▶ **Selected excerpt**
┌──

Most of my work involves analyses of public genomic datasets for answering important questions in biology and medicine. Here's a brief summary of some of my published work and work-in-progress.

Prioritizing metagenomic gene products in disease

It is now well-established that the gut microbiome is disrupted in disease phenotypes such as Inflammatory Bowel Disease (IBD) including changes in both microbial community composition and functional pathways. However, there is still a gap in translating this knowledge to actionable interventions in preventive, diagnostic or wellness schemes. In this project, we describe a computational protocol for discovering putative bioactive microbial peptides directly from gut metagenomes which can be further interrogated with physiological assays.

Tumor evolution

I have developed computational methods for transforming whole genome tumor profiles into evolutionary trees or phylogenies. A tumor phylogeny or tree is a graphical representation of changes that occur when going from the root represented by an ancestral healthy or normal state to more advanced tumorigenic states. The specific changes themselves depend on the starting data and can be genomic aberrations including mutations, structural rearrangements and copy number changes or RNA-level information. In addition to providing insights on the flow of aberrant genome information in tumor progression, the tumor phylogeny highlights parallel cellular pathways that can lead to similar outward cancerous phenotypes, thus capturing tumor subtypes and their underlying mechanisms of action. For a quick primer, please see my book chapter. For building evolutionary trees from genomic data, we often want to start with genomic regions that serve as tumor progression markers. Often, these are regions with a copy number different from the diploid copy number, typical of healthy,normal tissue types. Before the development of single-cell technologies, it was often important to delineate heterogeneity in tumor tissues which consist of heterogeneous cell populations.

└──

▶ **Information shown**
┌──

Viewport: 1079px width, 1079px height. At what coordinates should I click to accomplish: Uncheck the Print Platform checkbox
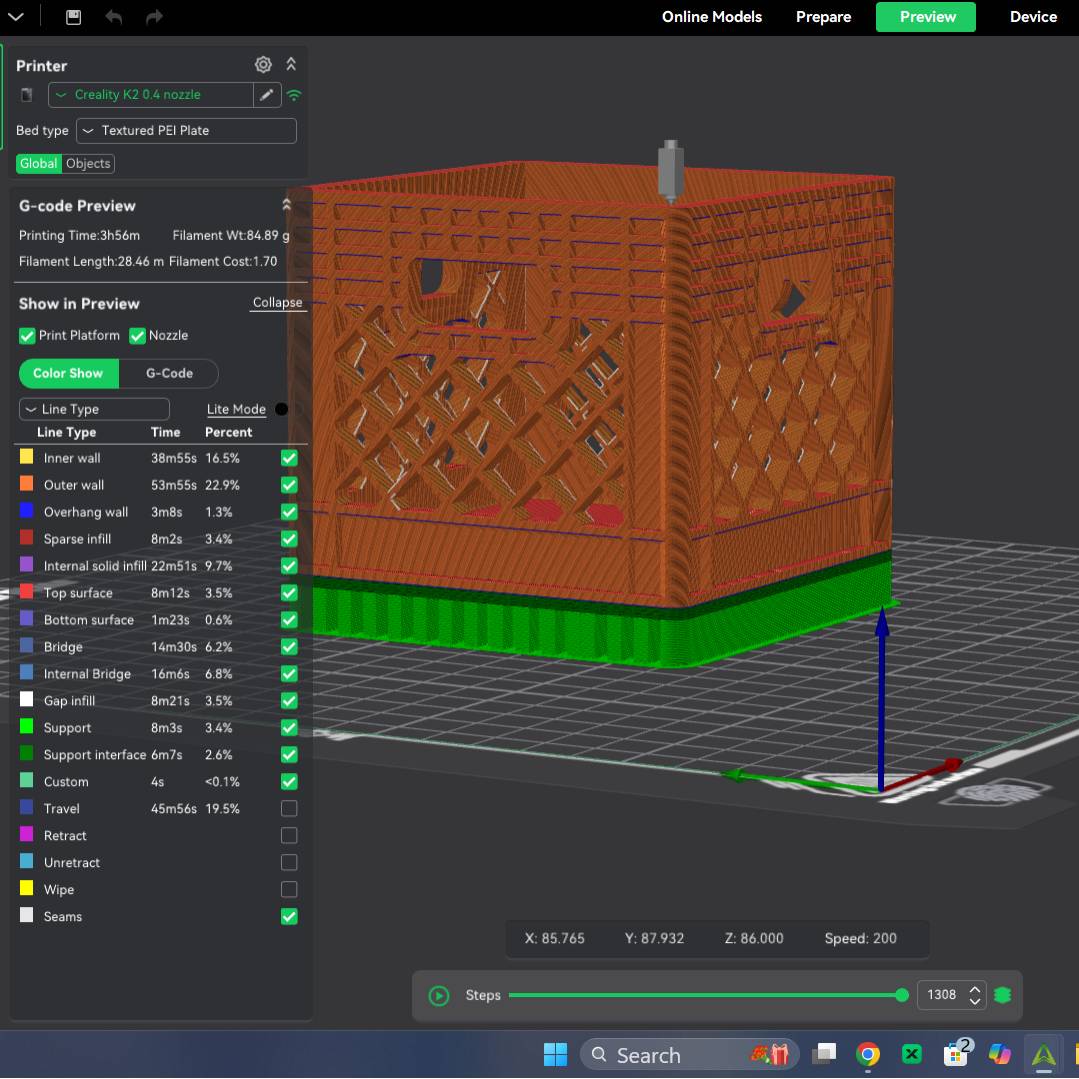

└──

▶ **Task brief**
Reproduce the research summary above word for word, in its entirety.

▶ **Exercise solution**
Most of my work involves analyses of public genomic datasets for answering important questions in biology and medicine. Here's a brief summary of some of my published work and work-in-progress.

Prioritizing metagenomic gene products in disease

It is now well-established that the gut microbiome is disrupted in disease phenotypes such as Inflammatory Bowel Disease (IBD) including changes in both microbial community composition and functional pathways. However, there is still a gap in translating this knowledge to actionable interventions in preventive, diagnostic or wellness schemes. In this project, we describe a computational protocol for discovering putative bioactive microbial peptides directly from gut metagenomes which can be further interrogated with physiological assays.

Tumor evolution

I have developed computational methods for transforming whole genome tumor profiles into evolutionary trees or phylogenies. A tumor phylogeny or tree is a graphical representation of changes that occur when going from the root represented by an ancestral healthy or normal state to more advanced tumorigenic states. The specific changes themselves depend on the starting data and can be genomic aberrations including mutations, structural rearrangements and copy number changes or RNA-level information. In addition to providing insights on the flow of aberrant genome information in tumor progression, the tumor phylogeny highlights parallel cellular pathways that can lead to similar outward cancerous phenotypes, thus capturing tumor subtypes and their underlying mechanisms of action. For a quick primer, please see my book chapter. For building evolutionary trees from genomic data, we often want to start with genomic regions that serve as tumor progression markers. Often, these are regions with a copy number different from the diploid copy number, typical of healthy,normal tissue types. Before the development of single-cell technologies, it was often important to delineate heterogeneity in tumor tissues which consist of heterogeneous cell populations.